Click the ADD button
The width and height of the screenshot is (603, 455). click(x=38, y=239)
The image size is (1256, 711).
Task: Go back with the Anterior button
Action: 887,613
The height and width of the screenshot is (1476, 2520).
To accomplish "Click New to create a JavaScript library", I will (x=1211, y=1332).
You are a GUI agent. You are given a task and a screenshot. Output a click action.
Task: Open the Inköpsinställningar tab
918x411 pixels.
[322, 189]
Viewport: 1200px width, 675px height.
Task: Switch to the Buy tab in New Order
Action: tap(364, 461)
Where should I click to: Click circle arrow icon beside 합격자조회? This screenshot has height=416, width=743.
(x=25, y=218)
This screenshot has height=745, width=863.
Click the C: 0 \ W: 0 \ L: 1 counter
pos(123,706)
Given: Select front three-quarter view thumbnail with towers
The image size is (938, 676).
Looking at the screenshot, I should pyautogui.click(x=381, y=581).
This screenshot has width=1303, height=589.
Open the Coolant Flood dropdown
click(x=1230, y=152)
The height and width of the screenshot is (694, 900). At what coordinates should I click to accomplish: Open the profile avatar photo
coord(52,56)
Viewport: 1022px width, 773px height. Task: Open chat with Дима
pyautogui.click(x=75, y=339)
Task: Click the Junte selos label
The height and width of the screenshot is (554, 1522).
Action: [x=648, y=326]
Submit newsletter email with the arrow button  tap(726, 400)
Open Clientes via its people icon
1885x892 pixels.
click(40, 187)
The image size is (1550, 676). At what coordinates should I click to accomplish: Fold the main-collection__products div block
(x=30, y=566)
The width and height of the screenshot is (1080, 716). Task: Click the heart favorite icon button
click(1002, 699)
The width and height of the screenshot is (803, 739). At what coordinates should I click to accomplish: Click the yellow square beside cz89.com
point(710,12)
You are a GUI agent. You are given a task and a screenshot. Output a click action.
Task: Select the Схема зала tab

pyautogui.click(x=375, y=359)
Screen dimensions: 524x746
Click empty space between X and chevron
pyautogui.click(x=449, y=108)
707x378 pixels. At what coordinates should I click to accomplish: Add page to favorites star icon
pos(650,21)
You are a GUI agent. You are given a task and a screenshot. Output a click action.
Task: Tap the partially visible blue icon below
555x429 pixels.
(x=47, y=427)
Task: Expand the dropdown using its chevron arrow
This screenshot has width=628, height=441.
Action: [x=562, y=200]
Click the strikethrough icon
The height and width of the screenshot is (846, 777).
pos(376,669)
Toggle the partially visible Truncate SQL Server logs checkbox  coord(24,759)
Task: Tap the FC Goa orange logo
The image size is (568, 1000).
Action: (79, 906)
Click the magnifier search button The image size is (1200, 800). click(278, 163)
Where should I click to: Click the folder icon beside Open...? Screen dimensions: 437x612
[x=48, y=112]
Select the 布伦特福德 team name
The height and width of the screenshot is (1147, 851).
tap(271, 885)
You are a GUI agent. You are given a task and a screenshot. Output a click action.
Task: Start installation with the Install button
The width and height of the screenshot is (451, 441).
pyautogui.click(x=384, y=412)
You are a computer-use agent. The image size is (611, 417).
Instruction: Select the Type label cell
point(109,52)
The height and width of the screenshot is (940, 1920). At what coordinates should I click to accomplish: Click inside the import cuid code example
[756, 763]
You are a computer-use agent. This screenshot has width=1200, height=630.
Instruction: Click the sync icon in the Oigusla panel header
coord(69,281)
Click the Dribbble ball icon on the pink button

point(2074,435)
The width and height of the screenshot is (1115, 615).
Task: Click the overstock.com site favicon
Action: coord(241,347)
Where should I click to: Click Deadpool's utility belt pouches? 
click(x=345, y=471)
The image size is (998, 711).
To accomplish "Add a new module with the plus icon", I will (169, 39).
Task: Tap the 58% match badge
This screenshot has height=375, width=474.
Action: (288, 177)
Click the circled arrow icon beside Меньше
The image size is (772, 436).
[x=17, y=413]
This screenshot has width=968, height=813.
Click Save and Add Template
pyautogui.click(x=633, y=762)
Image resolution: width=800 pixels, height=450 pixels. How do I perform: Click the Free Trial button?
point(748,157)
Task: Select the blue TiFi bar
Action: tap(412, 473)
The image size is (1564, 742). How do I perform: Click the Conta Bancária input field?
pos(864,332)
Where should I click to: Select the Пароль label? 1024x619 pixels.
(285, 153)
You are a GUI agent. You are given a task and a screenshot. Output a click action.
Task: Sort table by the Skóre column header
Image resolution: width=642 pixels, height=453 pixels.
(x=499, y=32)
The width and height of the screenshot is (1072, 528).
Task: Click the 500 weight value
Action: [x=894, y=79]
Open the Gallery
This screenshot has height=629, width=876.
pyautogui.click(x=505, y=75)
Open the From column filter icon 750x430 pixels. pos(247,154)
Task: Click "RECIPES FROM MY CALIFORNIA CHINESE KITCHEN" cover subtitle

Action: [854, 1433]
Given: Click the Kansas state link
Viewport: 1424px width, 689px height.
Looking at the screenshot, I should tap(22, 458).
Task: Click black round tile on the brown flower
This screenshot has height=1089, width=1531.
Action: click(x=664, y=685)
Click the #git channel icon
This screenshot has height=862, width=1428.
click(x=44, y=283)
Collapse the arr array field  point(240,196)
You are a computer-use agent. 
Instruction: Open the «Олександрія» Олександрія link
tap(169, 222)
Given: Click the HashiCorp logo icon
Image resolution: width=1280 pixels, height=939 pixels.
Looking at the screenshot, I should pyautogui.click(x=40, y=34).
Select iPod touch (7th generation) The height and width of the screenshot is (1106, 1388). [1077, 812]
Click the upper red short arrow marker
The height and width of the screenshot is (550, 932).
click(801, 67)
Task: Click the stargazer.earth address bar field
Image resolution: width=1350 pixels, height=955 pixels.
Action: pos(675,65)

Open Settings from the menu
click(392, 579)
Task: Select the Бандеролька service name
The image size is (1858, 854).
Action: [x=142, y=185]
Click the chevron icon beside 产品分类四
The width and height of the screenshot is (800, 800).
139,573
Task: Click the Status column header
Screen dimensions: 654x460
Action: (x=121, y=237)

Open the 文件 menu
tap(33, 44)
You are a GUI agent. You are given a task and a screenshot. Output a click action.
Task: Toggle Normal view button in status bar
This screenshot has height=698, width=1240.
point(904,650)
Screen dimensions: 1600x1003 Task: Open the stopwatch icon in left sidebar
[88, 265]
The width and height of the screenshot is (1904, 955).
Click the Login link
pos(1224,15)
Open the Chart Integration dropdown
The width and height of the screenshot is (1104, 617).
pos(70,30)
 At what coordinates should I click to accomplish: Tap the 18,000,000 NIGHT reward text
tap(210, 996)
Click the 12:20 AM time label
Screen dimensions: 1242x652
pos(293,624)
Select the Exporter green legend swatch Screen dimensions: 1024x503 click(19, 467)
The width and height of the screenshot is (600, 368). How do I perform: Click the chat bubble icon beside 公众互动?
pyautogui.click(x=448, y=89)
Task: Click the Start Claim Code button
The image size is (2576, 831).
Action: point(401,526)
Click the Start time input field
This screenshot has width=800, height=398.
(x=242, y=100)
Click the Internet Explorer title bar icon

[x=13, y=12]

ASSIGNMENT: When a line among the entries above contains "computer", copy it.

ANSWER BOX:
You are a computer-use agent. The image size is (611, 417).
You are a computer-use agent. This screenshot has width=1200, height=630.
You are a computer-use agent. 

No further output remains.